I keep hearing this with very little data beyond (as seen in the last two major elections wildly inaccurate) polling. All I can say is I know a LOT of my contemporaries (mid-late twenties) who didn't vote Labour in the last two elections, but would under Corbyn. I realise the plural of anecdotes isn't data, but surely there's a fairly large commited pool of voters for both parties, and its the undecideds that win the election. From everything I'm seeing in my social circles, the undecideds at the moment are almost universally fans of Corbyn, in part because he is so radically different from a Labour they didn't approve of. The fundamental question is are the New Labour-ites who don't like Corbyn but have voted Labour for the last however many elections really going to jump ship over him? I can't see that happening, for all they might say that in anger now. I think the numbers are a LOT closer than polling indicates.

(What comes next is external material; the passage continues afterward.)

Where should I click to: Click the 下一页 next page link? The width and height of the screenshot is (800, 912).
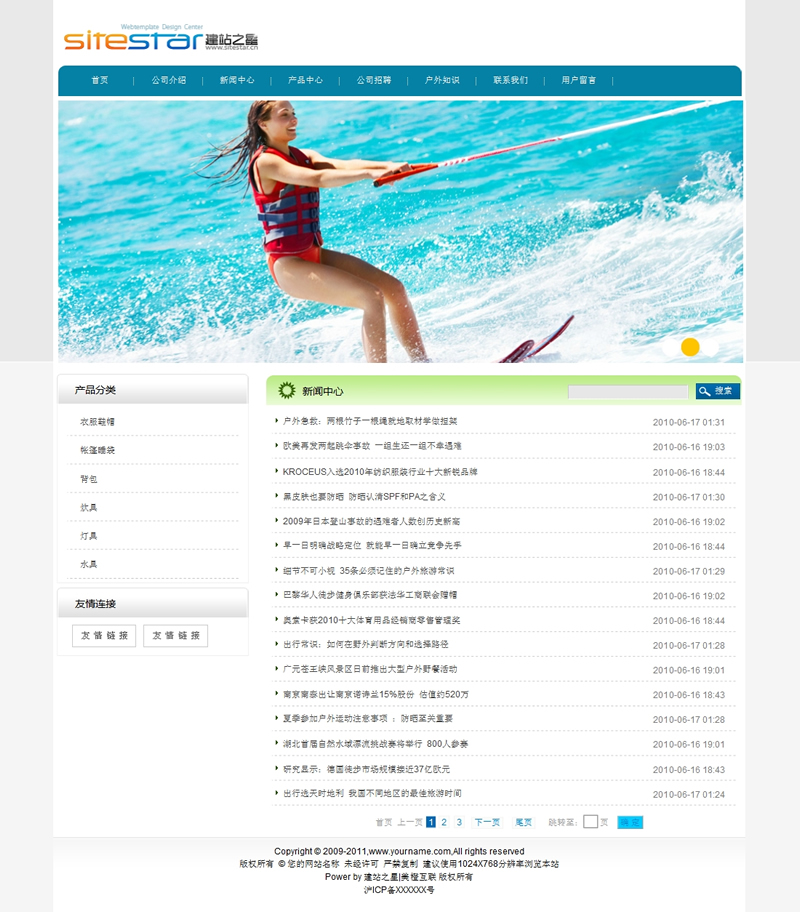pos(486,822)
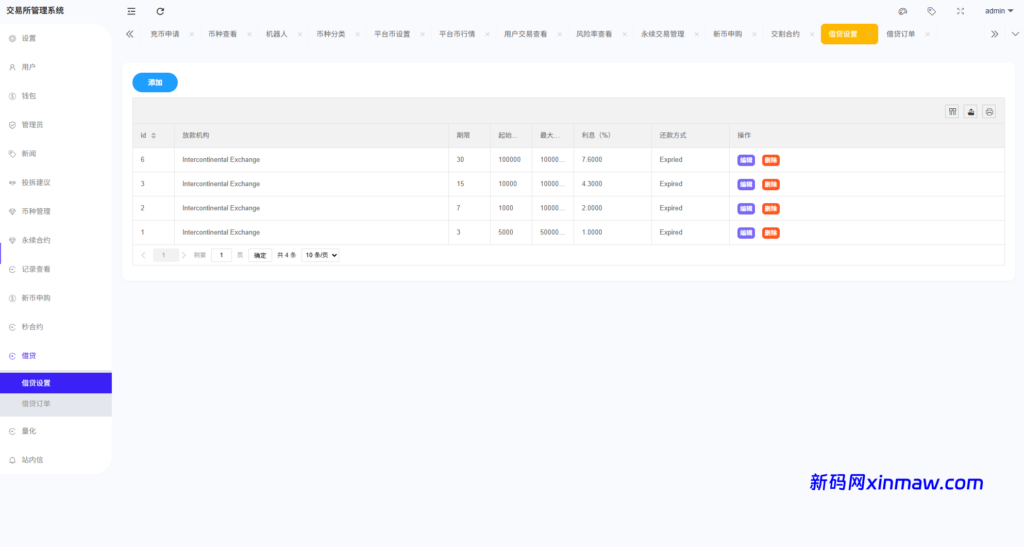Click 编辑 for the row with id 6
The height and width of the screenshot is (547, 1024).
(x=746, y=160)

Wildly inaccurate? Yes they were out but not by that much - Labour turned out to be 3% lower, Tories 3% higher. All the other parties were incredibly accurate. For Labour to be doing well now the polls would have to be much more than 3% out for the individual parties.

Having said that the polls showed that in the areas of trust on the economy and leadership Labour scored very poorly. These are normally the most accurate indicators of the final result - and they were in 2015. Currently their ratings in these areas are very poor.

Almost all enthusiastic supporters of Corbyn I know were either ex-Green voters or not very enthusiastic Labour voters. Sadly for them a very positive Labour vote is worth the same when it is counted as an unenthusiastic vote.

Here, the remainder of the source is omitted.